Artículo publicado en El Espectador, 07/01/2014.
Las razones de ese elitismo son que tras la experiencia del nazismo, los impulsores de la integración sospechaban de la idea de soberanía popular; la Unión ha tenido siempre una arquitectura que limitaba las soberanías. Esos mismos fundadores tenían desconfianza en la rivalidad y una profunda fe en el liderazgo del tecnócrata a la hora de hacer avanzar la cooperación internacional. Y la agenda de cuestiones que iban a ser objeto de la integración recogía un conjunto de temas alejados de los intereses cotidianos y sin capacidad de movilización política.
La percepción social de la realidad es que Europa resulta algo lejano, técnico y burocrático. La UE es democrática, pero estaría más cerca del despotismo ilustrado que de una genuina democracia.
La integración europea es un asunto de élites para asegurarse una licencia ejecutiva al margen del control social o porque la naturaleza de los asuntos que están en juego no permite a los actores sociales movilizar a la opinión a nivel europeo con un mensaje alternativo. Aunque los valores de la democracia apuntan hacia una mayor transparencia, el desarrollo de la globalización ha hecho la política más opaca. Esta circunstancia es visible porque se adoptan las decisiones sin suficiente legitimidad transnacional, pero fuera del alcance de la legitimación nacional. Una gran cantidad de las decisiones s que se toman a nivel europeo exigen inmediata validez en el ámbito de los Estados miembros sin procedimientos de ratificación democrática.

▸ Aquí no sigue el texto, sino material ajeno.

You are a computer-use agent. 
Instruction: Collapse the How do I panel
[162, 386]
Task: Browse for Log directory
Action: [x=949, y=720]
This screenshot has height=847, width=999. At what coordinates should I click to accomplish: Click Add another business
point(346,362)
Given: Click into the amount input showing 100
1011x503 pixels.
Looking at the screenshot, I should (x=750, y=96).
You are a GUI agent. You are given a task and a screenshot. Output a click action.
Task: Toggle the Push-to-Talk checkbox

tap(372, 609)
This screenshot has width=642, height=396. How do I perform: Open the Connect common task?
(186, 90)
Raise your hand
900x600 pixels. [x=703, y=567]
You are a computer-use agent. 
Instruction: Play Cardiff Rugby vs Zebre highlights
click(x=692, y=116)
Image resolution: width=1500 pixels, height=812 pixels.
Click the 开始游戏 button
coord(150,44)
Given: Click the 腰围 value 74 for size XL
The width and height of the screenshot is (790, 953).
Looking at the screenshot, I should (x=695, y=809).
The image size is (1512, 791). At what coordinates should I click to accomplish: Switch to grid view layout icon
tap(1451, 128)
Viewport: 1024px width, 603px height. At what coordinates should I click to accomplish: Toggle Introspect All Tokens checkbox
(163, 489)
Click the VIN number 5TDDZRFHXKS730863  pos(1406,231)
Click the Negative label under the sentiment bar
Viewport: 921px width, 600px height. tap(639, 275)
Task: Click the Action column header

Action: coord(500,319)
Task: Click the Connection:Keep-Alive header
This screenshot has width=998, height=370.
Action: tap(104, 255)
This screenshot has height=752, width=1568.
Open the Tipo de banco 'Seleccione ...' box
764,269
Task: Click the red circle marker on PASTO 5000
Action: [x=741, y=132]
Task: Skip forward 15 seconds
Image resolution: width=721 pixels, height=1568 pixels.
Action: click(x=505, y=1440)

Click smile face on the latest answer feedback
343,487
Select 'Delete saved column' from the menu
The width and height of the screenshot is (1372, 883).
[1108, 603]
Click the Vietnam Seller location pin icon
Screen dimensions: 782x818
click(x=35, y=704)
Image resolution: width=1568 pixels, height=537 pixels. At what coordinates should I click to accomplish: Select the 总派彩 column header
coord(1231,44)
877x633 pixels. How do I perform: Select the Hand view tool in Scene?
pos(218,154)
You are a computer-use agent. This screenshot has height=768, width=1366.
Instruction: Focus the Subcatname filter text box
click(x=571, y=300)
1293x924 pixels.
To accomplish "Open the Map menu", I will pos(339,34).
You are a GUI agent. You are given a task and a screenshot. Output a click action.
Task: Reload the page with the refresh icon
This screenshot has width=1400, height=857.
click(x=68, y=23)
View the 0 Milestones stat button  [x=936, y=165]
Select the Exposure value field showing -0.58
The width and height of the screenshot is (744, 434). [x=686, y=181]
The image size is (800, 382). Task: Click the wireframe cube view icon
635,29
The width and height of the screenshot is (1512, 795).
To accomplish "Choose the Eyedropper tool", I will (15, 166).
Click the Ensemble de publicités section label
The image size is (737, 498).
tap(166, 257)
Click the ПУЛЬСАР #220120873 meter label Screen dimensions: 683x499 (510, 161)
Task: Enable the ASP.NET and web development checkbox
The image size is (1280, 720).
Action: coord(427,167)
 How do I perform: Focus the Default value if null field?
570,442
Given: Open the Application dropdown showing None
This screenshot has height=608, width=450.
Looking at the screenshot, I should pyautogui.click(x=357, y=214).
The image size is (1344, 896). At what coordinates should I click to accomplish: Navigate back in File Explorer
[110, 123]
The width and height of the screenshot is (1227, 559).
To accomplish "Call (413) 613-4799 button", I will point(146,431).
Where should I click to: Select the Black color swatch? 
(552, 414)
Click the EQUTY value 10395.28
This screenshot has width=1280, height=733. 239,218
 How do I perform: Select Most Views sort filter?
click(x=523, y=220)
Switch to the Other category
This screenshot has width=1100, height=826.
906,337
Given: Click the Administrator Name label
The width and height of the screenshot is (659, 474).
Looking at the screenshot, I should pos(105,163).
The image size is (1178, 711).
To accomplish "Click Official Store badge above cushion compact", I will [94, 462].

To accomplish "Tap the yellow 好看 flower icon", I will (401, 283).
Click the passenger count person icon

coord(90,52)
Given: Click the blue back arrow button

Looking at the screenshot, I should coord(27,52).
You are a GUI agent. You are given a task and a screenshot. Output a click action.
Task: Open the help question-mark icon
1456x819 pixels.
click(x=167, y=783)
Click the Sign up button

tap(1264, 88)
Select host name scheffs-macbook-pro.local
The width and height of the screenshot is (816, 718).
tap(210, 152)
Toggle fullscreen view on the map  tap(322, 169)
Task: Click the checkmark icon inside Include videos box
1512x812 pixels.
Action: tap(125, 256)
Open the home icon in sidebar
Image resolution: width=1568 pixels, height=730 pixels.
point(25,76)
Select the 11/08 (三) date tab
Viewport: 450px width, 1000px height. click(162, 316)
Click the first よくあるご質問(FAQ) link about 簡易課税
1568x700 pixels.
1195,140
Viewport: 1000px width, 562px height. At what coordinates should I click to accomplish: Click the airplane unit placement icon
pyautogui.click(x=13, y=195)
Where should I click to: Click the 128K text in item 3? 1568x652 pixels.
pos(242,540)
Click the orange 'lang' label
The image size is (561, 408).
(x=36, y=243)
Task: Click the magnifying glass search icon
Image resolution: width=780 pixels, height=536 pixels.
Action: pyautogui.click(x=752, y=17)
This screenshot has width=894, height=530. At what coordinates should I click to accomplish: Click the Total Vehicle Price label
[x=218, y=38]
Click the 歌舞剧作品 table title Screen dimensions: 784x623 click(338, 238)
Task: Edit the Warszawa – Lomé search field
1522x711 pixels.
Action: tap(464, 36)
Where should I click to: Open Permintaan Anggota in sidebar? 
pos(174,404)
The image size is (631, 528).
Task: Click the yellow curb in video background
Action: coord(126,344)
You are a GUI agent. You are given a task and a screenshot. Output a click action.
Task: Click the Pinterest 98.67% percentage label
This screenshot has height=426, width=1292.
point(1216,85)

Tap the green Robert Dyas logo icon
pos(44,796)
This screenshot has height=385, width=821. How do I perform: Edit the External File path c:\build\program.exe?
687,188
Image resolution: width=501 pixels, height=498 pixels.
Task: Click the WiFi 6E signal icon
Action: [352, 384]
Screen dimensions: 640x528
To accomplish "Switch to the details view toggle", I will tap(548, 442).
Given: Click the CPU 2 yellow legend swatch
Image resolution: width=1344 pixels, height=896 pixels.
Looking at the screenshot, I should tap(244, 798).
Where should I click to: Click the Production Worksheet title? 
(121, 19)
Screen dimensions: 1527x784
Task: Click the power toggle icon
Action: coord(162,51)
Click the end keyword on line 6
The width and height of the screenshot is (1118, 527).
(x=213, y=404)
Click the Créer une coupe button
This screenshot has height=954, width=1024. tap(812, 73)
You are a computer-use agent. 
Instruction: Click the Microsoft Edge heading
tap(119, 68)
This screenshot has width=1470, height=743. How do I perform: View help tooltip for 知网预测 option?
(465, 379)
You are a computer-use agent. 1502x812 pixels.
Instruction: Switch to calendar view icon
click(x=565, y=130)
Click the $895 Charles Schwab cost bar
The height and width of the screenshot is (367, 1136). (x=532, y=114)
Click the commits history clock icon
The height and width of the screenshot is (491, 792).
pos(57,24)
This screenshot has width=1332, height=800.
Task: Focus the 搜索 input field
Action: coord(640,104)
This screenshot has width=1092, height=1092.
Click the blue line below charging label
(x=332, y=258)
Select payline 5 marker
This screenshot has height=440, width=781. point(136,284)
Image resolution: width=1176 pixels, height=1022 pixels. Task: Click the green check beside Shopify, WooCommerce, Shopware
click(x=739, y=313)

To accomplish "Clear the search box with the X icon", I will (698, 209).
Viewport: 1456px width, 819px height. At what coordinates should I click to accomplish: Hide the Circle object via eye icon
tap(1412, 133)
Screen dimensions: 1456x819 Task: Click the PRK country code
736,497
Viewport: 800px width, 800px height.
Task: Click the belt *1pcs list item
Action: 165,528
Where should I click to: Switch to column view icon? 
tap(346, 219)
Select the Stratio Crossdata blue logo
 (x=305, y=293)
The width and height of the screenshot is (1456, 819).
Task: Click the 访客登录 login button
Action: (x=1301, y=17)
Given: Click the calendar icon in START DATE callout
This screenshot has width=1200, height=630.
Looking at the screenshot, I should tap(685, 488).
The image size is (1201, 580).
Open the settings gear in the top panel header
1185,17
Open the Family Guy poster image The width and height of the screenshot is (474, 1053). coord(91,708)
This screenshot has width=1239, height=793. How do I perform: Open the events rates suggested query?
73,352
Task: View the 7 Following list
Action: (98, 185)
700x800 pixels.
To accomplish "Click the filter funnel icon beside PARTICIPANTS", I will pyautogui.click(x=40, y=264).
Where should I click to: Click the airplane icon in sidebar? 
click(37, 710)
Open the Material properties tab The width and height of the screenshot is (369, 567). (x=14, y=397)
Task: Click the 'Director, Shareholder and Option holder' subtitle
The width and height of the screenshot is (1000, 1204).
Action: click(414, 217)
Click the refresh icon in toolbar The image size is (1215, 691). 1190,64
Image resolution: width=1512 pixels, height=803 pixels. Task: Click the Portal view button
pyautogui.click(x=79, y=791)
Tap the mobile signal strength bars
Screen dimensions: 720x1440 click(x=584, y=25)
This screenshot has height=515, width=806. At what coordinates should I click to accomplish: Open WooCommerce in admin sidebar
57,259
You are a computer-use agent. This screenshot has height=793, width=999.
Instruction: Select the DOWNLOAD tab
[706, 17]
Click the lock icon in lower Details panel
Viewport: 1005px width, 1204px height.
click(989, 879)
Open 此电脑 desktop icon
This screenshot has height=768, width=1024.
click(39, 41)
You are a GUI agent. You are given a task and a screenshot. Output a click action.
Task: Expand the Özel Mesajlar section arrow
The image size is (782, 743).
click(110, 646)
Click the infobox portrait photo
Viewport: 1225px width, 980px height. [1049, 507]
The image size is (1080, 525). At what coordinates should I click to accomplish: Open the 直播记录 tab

Con motivo de las decisiones adoptadas en torno a la crisis del euro se ha producido una escisión entre capacidad para actuar y autorización democrática, entre los que pueden, pero no son responsables, y quienes son responsables, pero incapaces, una asimetría de poder y legitimidad, entre autorización y poder efectivo; todo ello tiene mucho que ver con esa diferencia entre lo que los ciudadanos esperan de sus gobiernos y a lo que los gobiernos están obligados.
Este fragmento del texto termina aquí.